### Exercise inputs
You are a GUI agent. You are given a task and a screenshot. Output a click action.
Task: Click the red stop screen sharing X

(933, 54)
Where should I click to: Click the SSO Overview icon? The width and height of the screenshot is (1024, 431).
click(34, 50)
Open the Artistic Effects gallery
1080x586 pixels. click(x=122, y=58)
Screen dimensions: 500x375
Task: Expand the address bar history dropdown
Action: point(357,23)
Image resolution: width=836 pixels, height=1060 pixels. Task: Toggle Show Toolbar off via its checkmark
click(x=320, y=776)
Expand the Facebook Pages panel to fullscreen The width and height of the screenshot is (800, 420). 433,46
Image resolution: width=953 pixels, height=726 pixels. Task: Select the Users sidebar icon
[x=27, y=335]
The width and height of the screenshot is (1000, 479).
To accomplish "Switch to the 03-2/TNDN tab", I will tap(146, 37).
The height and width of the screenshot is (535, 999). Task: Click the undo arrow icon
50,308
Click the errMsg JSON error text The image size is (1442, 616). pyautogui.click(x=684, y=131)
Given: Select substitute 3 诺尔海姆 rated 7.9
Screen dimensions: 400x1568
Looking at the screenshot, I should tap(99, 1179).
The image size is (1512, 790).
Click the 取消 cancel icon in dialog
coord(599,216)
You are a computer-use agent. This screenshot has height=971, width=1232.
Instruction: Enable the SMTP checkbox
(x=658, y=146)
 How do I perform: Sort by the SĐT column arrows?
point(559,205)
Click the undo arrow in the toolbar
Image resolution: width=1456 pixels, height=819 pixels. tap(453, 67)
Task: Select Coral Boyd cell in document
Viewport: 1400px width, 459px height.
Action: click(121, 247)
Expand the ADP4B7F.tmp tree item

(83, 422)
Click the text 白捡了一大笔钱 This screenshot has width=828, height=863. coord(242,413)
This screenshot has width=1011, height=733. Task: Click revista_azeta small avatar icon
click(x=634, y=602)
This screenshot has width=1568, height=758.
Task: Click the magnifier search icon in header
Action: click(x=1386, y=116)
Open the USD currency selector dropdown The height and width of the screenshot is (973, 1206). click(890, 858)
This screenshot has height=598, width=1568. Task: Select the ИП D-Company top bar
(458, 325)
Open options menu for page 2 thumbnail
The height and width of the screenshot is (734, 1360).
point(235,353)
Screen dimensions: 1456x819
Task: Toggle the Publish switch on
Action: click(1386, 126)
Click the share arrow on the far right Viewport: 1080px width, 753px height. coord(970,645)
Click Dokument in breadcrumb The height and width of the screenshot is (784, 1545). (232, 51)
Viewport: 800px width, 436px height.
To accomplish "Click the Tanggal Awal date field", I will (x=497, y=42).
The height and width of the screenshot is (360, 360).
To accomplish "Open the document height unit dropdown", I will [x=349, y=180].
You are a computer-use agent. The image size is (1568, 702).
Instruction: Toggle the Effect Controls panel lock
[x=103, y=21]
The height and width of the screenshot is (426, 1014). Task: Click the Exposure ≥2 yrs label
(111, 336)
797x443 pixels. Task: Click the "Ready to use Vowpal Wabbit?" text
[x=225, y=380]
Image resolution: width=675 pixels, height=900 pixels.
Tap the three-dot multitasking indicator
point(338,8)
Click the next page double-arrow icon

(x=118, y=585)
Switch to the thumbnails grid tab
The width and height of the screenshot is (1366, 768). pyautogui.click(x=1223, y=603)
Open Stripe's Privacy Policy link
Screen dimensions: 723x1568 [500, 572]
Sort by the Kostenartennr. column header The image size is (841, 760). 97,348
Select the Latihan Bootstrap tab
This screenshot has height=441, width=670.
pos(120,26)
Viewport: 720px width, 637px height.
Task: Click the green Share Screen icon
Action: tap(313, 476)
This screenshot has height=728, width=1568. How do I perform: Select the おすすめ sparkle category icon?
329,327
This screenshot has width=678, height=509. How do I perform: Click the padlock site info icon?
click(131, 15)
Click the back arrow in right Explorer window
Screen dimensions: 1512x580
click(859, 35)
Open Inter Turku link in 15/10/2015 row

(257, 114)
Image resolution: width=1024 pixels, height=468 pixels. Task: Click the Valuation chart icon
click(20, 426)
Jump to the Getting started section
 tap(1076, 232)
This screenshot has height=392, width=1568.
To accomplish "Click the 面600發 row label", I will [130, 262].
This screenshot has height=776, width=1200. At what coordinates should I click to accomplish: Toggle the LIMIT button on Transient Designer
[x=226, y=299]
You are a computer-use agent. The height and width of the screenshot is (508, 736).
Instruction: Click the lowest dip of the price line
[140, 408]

### Short task
Replace "SMTP" with "IMAP" in the records between the lines holding "The height and width of the screenshot is (535, 999)." and "(x=658, y=146)", inclusive, leaving everything else unchanged, and give back only those lines.

### The output
The height and width of the screenshot is (535, 999). Task: Click the undo arrow icon
50,308
Click the errMsg JSON error text The image size is (1442, 616). pyautogui.click(x=684, y=131)
Given: Select substitute 3 诺尔海姆 rated 7.9
Screen dimensions: 400x1568
Looking at the screenshot, I should tap(99, 1179).
The image size is (1512, 790).
Click the 取消 cancel icon in dialog
coord(599,216)
You are a computer-use agent. This screenshot has height=971, width=1232.
Instruction: Enable the IMAP checkbox
(x=658, y=146)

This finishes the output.